◆ Pixel coordinate grounding data:
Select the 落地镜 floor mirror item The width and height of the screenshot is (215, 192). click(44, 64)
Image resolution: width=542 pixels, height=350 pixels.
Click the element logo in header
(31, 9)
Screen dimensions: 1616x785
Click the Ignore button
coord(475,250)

* * *

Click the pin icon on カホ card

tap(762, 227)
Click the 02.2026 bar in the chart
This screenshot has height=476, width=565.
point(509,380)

◆ Task requirements: Above are the records; copy exactly the lines from the line with "Select the 落地镜" through the line with "Screen dimensions: 1616x785", both included.

◆ Solution to this exercise:
Select the 落地镜 floor mirror item The width and height of the screenshot is (215, 192). click(44, 64)
Image resolution: width=542 pixels, height=350 pixels.
Click the element logo in header
(31, 9)
Screen dimensions: 1616x785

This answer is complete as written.